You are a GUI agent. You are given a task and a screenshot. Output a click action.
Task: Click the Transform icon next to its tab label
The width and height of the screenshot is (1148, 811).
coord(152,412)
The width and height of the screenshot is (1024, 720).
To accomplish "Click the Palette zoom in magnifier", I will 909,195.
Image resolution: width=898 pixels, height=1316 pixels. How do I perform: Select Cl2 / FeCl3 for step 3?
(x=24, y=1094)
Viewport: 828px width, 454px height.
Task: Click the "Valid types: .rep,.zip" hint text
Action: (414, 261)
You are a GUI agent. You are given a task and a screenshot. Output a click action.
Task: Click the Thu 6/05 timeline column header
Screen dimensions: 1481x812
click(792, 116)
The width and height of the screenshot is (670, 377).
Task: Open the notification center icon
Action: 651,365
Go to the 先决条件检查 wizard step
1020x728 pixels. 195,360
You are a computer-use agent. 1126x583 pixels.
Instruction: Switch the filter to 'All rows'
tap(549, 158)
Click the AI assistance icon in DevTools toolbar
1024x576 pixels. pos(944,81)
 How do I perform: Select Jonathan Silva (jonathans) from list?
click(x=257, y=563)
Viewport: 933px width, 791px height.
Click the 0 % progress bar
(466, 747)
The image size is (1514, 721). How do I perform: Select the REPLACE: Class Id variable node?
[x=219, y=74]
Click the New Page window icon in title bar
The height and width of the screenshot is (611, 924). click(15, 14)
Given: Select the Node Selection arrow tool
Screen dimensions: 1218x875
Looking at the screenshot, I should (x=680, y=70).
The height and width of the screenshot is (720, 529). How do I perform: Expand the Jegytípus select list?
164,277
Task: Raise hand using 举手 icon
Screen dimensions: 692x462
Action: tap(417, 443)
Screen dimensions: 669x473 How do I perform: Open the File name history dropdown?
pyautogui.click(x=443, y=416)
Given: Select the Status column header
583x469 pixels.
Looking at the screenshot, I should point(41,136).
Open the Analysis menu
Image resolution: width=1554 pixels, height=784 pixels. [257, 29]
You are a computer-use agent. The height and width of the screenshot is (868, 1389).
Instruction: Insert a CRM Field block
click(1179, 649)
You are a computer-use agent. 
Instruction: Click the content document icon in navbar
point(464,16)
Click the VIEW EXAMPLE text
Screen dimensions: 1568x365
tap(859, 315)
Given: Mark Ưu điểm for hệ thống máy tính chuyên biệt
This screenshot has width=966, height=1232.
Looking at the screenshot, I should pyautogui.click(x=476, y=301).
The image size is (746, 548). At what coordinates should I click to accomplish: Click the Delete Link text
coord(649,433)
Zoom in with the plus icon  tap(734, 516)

**PROBLEM REQUIREMENTS**
Could you lay out every one of the rows above as a numbered list, skipping any blank lines?

**WRITTEN SOLUTION**
1. You are a GUI agent. You are given a task and a screenshot. Output a click action.
2. Task: Click the Transform icon next to its tab label
3. The width and height of the screenshot is (1148, 811).
4. coord(152,412)
5. The width and height of the screenshot is (1024, 720).
6. To accomplish "Click the Palette zoom in magnifier", I will 909,195.
7. Image resolution: width=898 pixels, height=1316 pixels. How do I perform: Select Cl2 / FeCl3 for step 3?
8. (x=24, y=1094)
9. Viewport: 828px width, 454px height.
10. Task: Click the "Valid types: .rep,.zip" hint text
11. Action: (414, 261)
12. You are a GUI agent. You are given a task and a screenshot. Output a click action.
13. Task: Click the Thu 6/05 timeline column header
14. Screen dimensions: 1481x812
15. click(792, 116)
16. The width and height of the screenshot is (670, 377).
17. Task: Open the notification center icon
18. Action: 651,365
19. Go to the 先决条件检查 wizard step
20. 1020x728 pixels. 195,360
21. You are a computer-use agent. 1126x583 pixels.
22. Instruction: Switch the filter to 'All rows'
23. tap(549, 158)
24. Click the AI assistance icon in DevTools toolbar
25. 1024x576 pixels. pos(944,81)
26.  How do I perform: Select Jonathan Silva (jonathans) from list?
27. click(x=257, y=563)
28. Viewport: 933px width, 791px height.
29. Click the 0 % progress bar
30. (466, 747)
31. The image size is (1514, 721). How do I perform: Select the REPLACE: Class Id variable node?
32. [x=219, y=74]
33. Click the New Page window icon in title bar
34. The height and width of the screenshot is (611, 924). click(15, 14)
35. Given: Select the Node Selection arrow tool
36. Screen dimensions: 1218x875
37. Looking at the screenshot, I should (x=680, y=70).
38. The height and width of the screenshot is (720, 529). How do I perform: Expand the Jegytípus select list?
39. 164,277
40. Task: Raise hand using 举手 icon
41. Screen dimensions: 692x462
42. Action: tap(417, 443)
43. Screen dimensions: 669x473 How do I perform: Open the File name history dropdown?
44. pyautogui.click(x=443, y=416)
45. Given: Select the Status column header
46. 583x469 pixels.
47. Looking at the screenshot, I should point(41,136).
48. Open the Analysis menu
49. Image resolution: width=1554 pixels, height=784 pixels. [257, 29]
50. You are a computer-use agent. The height and width of the screenshot is (868, 1389).
51. Instruction: Insert a CRM Field block
52. click(1179, 649)
53. You are a computer-use agent. 
54. Instruction: Click the content document icon in navbar
55. point(464,16)
56. Click the VIEW EXAMPLE text
57. Screen dimensions: 1568x365
58. tap(859, 315)
59. Given: Mark Ưu điểm for hệ thống máy tính chuyên biệt
60. This screenshot has width=966, height=1232.
61. Looking at the screenshot, I should pyautogui.click(x=476, y=301).
62. The image size is (746, 548). At what coordinates should I click to accomplish: Click the Delete Link text
63. coord(649,433)
64. Zoom in with the plus icon  tap(734, 516)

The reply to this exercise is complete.